- **Görev**
Merkür'ü gözlemeye dair yazıda adıyla anılan bütün gök cisimlerini yaz.

- **Kaynak metin**
=-=-=

Forumda astronomi köşesini ilk yazmaya başladığımda önce güneş sistemi objeleri sonra daha uzaklara doğru gittim. Zira bunların hepsi ile gözlemsel tecrübem, bir "geçmişim" vardı. Dolayısı ile kuru kuruya bilgi vermektense içine heyecanımı katabileceğim birşey yazmak istemiştim. Merkür'ü tam olarak bu sebeple atlamıştım. Bir geçmişimiz yoktu kendisi ile... Ama bu akşam üstü olanlardan sonra artık gönül rahatlığıyla yazabilirim.
Şimdi bu Merkür dediğimiz kıl gezegen Güneş'e o kadar yakın ki garibim zaten kavruluyor, kendi derdi kendine yeter dolayısı ile öyle Venüs gibi keyifli pozlar vereyim Dünya'ya filan gibi bir derdi yok. Ya sabahın köründe doğup görünüyor, peşinden hemen güneş doğuyor, ya da akşam güneş batar batmaz o da peşinden batıyor. Ne olduğunu anlamıyorsunuz bile genelde... Yılın ancak sınırlı zamanlarında işte böyle gözlenebilecek kadar uzaklaşıyor Güneş'ten. Ben hayatımda dürbünle Merkür'e baktığımı net bir şekilde hatırlamıyorum. (Çıplak göz ile gördüğüm de sınırlıdır herhalde, onu da hatırlamıyorum öyle söyleyeyim.)
Zaten dürbünlük bir malzeme de yok ortada, uzak ve küçük! Teleskop lazım illa evrelerini görebilmek için. Ama artık 6 inçlik bir teleskobum var! (Geçen sene birkaç yayın basınca kurumum ödüllendirdi beni sağolsun ben de kendimi ödüllendirdim karantinada ne yapayım. Hanımdan izin aldım tabii, tatsızlığa gerek yok hobim var diye
...)
Birkaç akşam önce Merkür net bir şekilde gökyüzünde görünürken yemek biraz geçe kalmıştı, son bir kararla alel acele kurdum teleskobu, align prosedürünü atladım manuel yaparım diye, yıldız bulucum canavar gibi çünkü ama ne yapsam bir türlü netleyemedim, olması gerektiği kadar keskin bir görüntü yok ortada. Canım çok sıkıldı. 6 inç lan bu Merkür'ü de göremeyecek mi?

=-=-=

- **Veri dökümü**
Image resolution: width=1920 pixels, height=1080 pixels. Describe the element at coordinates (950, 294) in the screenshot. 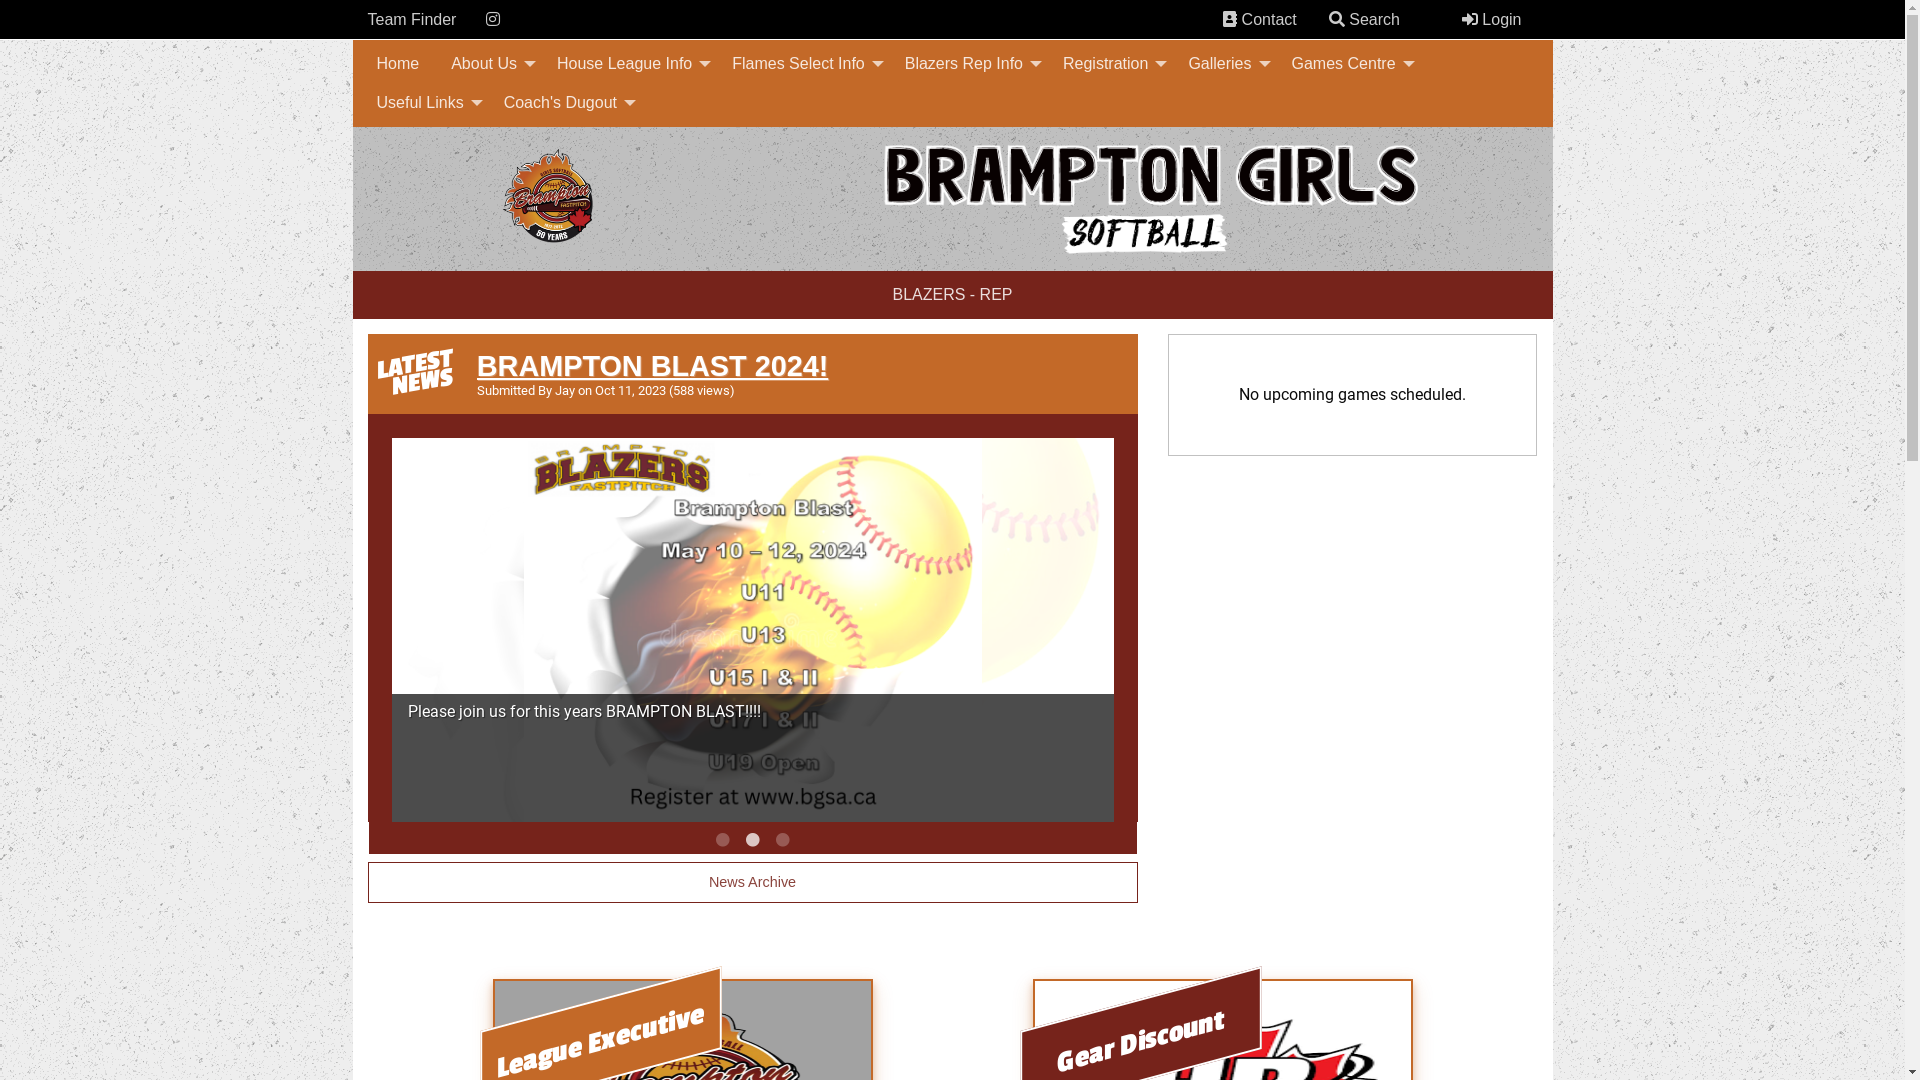

I see `'BLAZERS - REP'` at that location.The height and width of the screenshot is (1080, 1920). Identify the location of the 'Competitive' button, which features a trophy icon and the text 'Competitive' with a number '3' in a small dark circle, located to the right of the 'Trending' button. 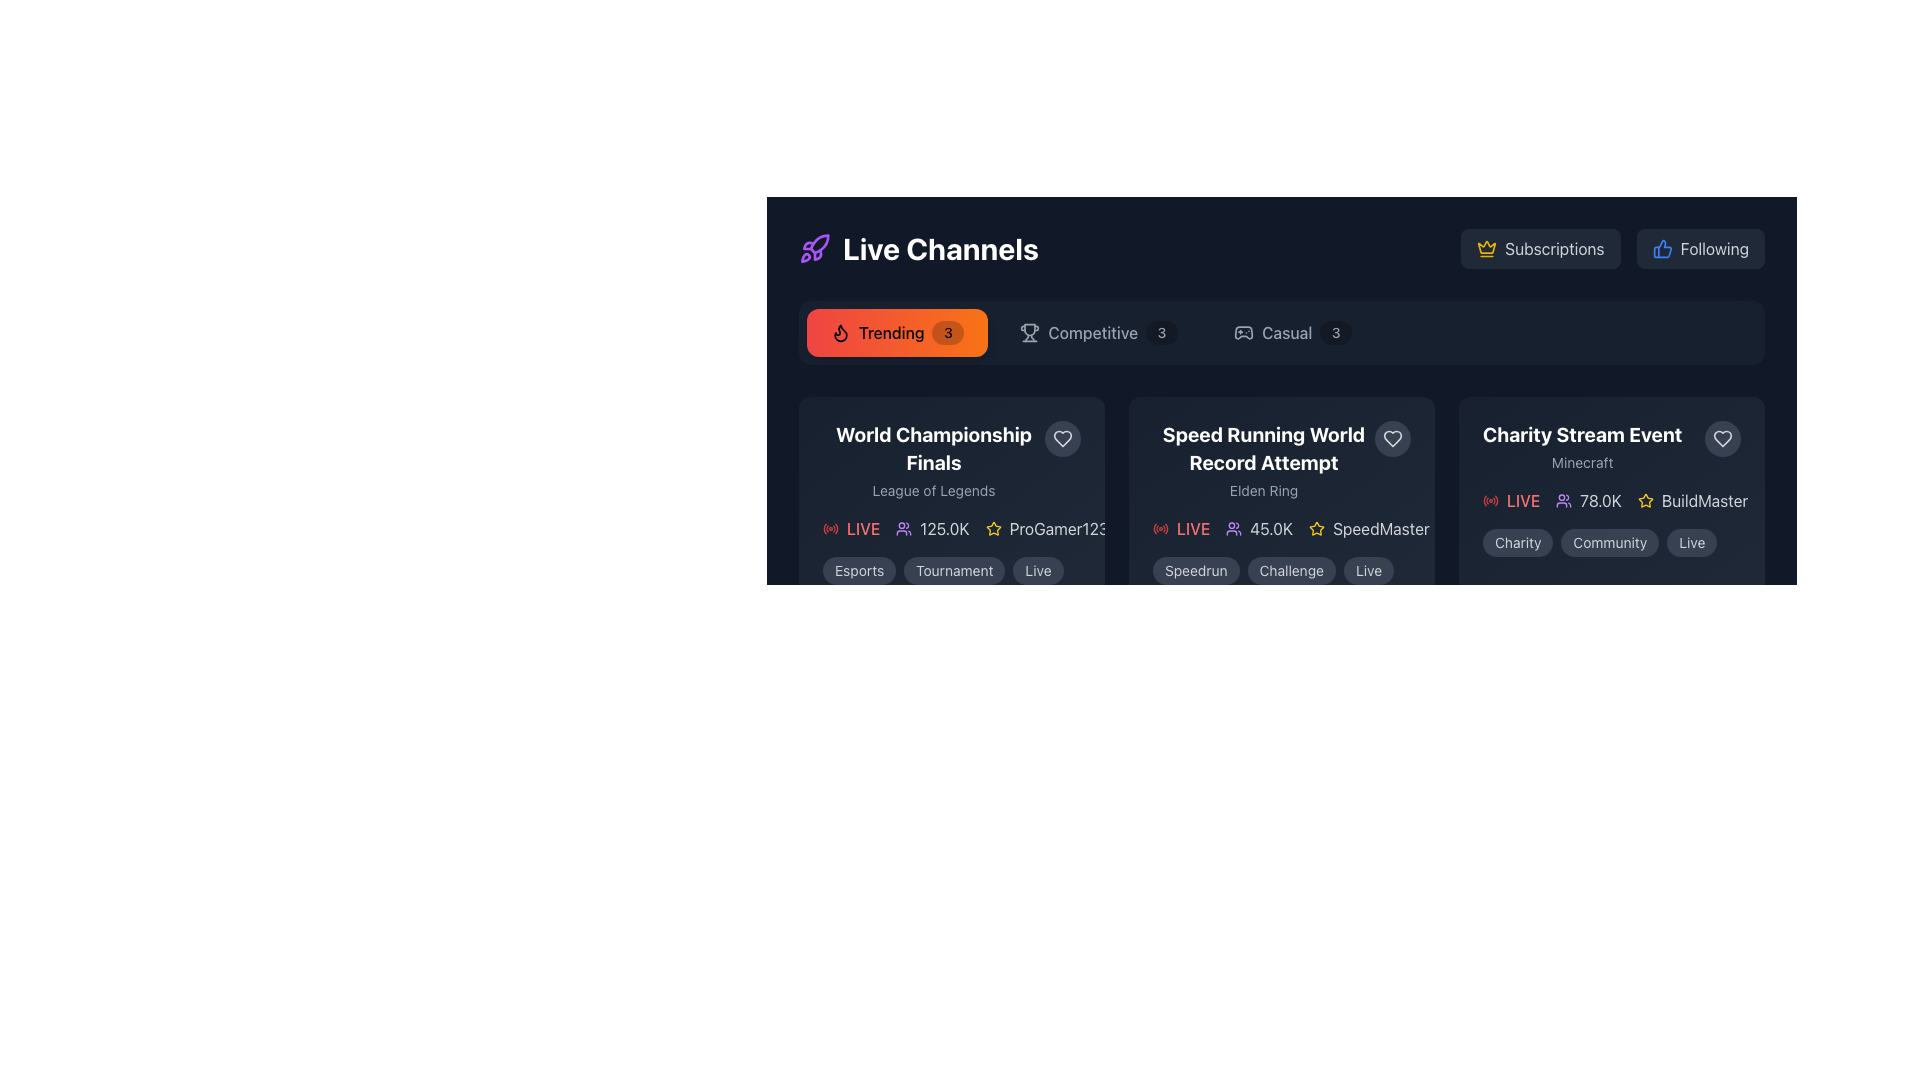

=-=-=

- **Sorunun cevabı**
Merkür, Güneş, Venüs, Dünya